Opinião

Reino Unido da Matemática

A sobrevivência do Reino Unido depende, em boa medida, cada vez mais da matemática.

Foto: Deepak Gautam | Pexels/Creative Commons
Um grave desafio será encontrar professores de matemática

Em seu primeiro discurso do ano de 2023, o primeiro ministro do Reino Unido, Rishi Sunak (n. 1980) estabeleceu o ensino de matemática como prioridade em seu governo. Ao ambicionar que tal ensino de matemática seja de alta qualidade para todos os súditos do Reino Unido, comprometeu-se a criar um fundo de dois bilhões de libras apenas neste primeiro ano, com intenção de investir o mesmo no ano seguinte.

Cerca de oito milhões dos adultos, de uma população de 63 milhões no Reino Unido, tem habilidades numéricas muito limitadas. Atualmente, apenas metade dos jovens entre 16 e 19 anos estuda matemática. O analfabetismo matemático é um sério problema em diversos países, mas pouco discutido pelas autoridades.

Há uma particularidade no Reino Unido, que é um dos poucos países ricos a não exigir obrigatoriedade de que jovens estudem algum tipo de matemática entre 16 e 18 anos. A intenção do primeiro ministro é essencialmente mudar tal política educacional, tornando obrigatório o ensino de matemática até os 18 anos, ao mesmo tempo que visa melhorar o ensino infantil e infanto-juvenil. Sua ambição, ao intervir fortemente na educação básica e elementar, é a de garantir o futuro do Reino Unido ao promover que as crianças e jovens de hoje saiam da escola com melhores habilidades em matemática.
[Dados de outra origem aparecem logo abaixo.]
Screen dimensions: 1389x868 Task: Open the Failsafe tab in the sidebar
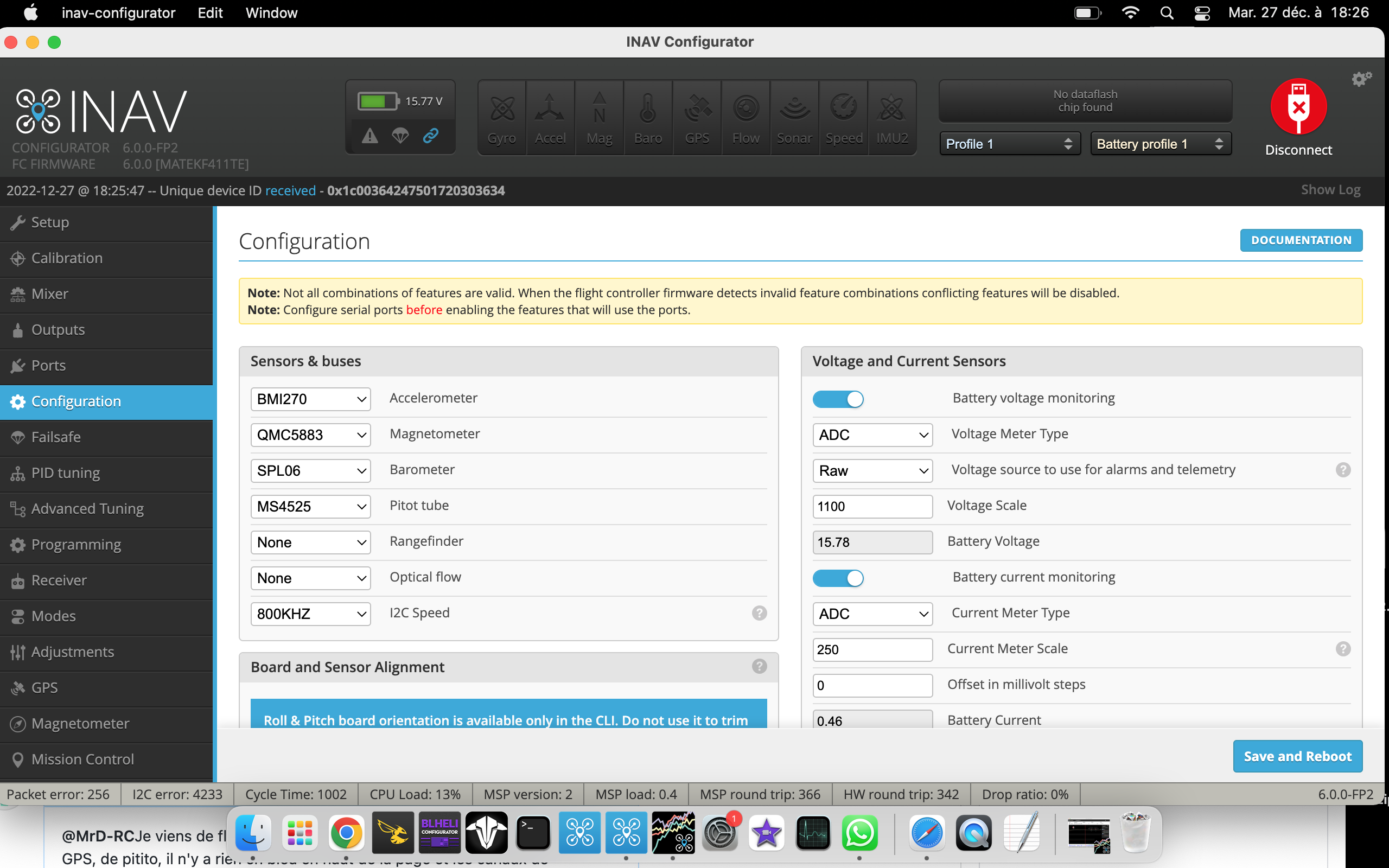56,437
Com formação em filosofia, política e economia, o primeiro ministro tem uma fortuna pessoal avaliada em 730 milhões de libras, esta em boa parte obtida pelo uso da matemática em seus negócios. Sua proposta de reforma é corajosa e desafiadora, ao enfrentar o analfabetismo em matemática.
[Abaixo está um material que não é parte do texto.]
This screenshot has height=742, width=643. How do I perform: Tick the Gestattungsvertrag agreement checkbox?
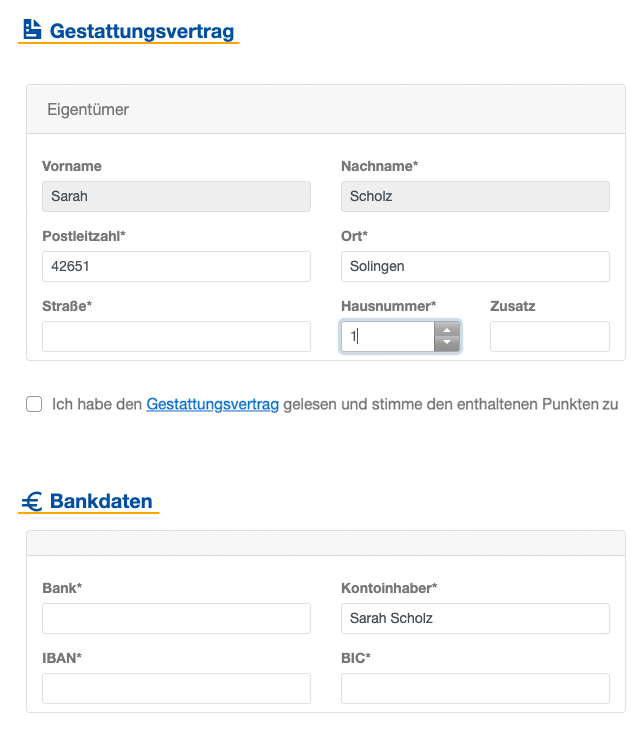click(x=34, y=404)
Um grave desafio será encontrar professores de matemática, uma profissão cada vez mais rara entre as escolhas profissionais dos poucos que a estudam, e que são melhor renumerados e mais requisitados em outras atividades, incluindo consultorias de otimização de produtos e processos, além de análises estatísticas e de Big Data. Não à toa, boa parte dos profissionais de exatas, como matemática, física, química e computação, atuantes no Reino Unido, são estrangeiros ou descendentes destes, como o próprio chanceler. Sua intenção é de rapidamente formar ao menos 6.500 novos professores(as) em todo país. Que tal atitude torne-se exemplo e inspiração aos demais dirigentes ao redor do planeta.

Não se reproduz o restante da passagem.